My doctor thinks I have uterus cancer.

I have a severe slip & fall landed on both my knee caps and had sever pelvic pain and vaginal bleeding

My doctor thinks that the fall couldn't cause that.

I keep telling him I feld like something drop inside me. My pap smear was normal so he insisted to have a D&C, Biopsy and Camera inside my Uterus.

The already did a ultrasound and found my uterus walls are think.

And because of my age he thinks is cancer.

No longer have bleeding and the pelvic pain has decreased.

What to do ???
Have the tests on your uterus dr recommended including biopsy.
I just had the test waiting on results same issues as u
How old are you? Did you have irregular vaginal bleeding before? Pap smear is used to test cervical disease. Since your vaginal wall is thickened, you are suggested to do more examinations such as biopsy and camera tests as the doctor suggested. Bless you.

In most cases, endometrium thickening is non-cancerous (benign). Aside from the normal changes associated with the menstrual cycle, hormonal changes during perimenopausal stage may also cause endometrial thickening. Chronic disorders like obesity, diabetes, or PCOS (polycystic ovarian syndrome) may also be associated with thick endometrium.Aside from these, endometrial hyperplasia may also be associated with uterine cancer.

Symptoms of endometrial thickening include unusual changes in the length of menstrual periods, heavier menstrual blood flow, abnormal bleeding/spotting between periods, or postmenopausal bleeding. Anemia (low blood count) may also occur.

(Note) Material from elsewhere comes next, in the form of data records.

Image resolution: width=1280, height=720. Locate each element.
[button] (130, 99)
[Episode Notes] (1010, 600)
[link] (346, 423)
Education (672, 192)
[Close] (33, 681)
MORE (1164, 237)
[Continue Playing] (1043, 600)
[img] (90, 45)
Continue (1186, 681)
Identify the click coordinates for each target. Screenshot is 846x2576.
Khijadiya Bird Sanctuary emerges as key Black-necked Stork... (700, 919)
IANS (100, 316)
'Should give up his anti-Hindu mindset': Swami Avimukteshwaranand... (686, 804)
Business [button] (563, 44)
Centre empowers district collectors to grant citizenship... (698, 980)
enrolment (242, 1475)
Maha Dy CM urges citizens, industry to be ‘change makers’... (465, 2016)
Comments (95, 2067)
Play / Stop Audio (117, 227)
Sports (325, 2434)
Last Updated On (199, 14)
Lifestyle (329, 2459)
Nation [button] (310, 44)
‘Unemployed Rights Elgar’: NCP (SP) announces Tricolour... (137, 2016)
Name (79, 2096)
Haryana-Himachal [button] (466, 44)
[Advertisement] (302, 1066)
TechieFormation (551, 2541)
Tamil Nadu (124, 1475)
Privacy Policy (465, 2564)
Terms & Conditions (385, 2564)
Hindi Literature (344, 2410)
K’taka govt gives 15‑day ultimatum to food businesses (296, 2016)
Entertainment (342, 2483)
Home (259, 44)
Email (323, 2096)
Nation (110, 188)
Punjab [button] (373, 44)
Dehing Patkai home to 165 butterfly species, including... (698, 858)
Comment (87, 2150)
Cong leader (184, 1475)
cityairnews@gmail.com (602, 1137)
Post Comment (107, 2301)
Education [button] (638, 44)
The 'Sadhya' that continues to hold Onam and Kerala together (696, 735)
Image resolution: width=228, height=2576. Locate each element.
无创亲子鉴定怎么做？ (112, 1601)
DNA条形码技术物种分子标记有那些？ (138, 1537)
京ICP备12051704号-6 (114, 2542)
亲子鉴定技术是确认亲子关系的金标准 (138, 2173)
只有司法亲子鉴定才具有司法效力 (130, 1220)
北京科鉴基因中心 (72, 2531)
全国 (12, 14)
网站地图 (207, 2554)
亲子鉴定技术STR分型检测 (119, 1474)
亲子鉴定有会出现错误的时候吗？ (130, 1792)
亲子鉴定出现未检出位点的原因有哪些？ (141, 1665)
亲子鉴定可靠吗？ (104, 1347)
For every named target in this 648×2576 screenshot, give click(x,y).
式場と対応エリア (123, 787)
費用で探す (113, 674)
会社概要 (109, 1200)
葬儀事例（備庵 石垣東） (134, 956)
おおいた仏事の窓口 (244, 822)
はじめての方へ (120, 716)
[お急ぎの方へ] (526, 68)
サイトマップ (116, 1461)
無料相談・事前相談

Risk factors associated with endometrial thickening include:

  • Age > 35 years
  • Racial factors: White women are more likely to be affected
  • Women who have never been pregnant are more likely to have thick endometrium
  • Reaching menopause at an older age increases your risk.
  • Early menarche (when menstruation began)
  • Obesity is usually associated with thick endometrium.
  • Medical conditions such as diabetes, gallbladder disease, thyroid disease, or  polycystic ovary syndrome
  • Cigarette smoking increases your risk.
  • Family history of uterine cancer, ovarian cancer, or colon cancer

If you have this problem, you should follow up with a gynecologist.

One side of uterus lineing is thick and the other side is thin
A thick, healthy lining of the uterus, known as the endometrium is necessary for a healthy menstrual cycle and pregnancy.

The possible reasons for thin lining of your uterus are:

1. Low Estrogen
2. Inadequate Blood Flow
3. Poor Health of the Endometrial Tissue
4. Repeated Use of Clomid
5. Long-term Birth Control Use Containing Progestin

Treatment for thin uterus lining:
Estrogen therapy
Indirect estrogen therapy
Electric stimulation
Clinical trials
Exercises for thin endometrial lining. Adequate movement of the abdomen, legs, hips and joints is necessary to improve the circulation of genital organs. Exercise helps in two ways. First, regular exercise improves the supply of blood to the reproductive organs. Second, regular exercise also reduces the amount of stress hormones- the harbingers of decreased supply of blood to the endometrium and thin endometrial lining. It is essential to keep the uterine artery open, which is major blood supply for endometrial lining.
The uterus is under the control of estrogen hormone and passes through different phases during the monthly menstrual cycle of female. Endometrium becomes thickened, rich in blood vessels and glandular in nature under the influence of estrogen hormone. This comprises the proliferative phase of menstrual cycle.
When the level of estrogen falls, this proliferation is terminated and the shedding phase of endometrium occurs that leads to menstrual bleeding. This is how normal endometrium is and how hormones control the normal functions of endometrium. Thinning of might be the result of hormonal variations in different stages of female like. For instance, after menopause estrogen levels fall down dramatically. As a result shrinkage of the endometrium is common in females after 40 years of age.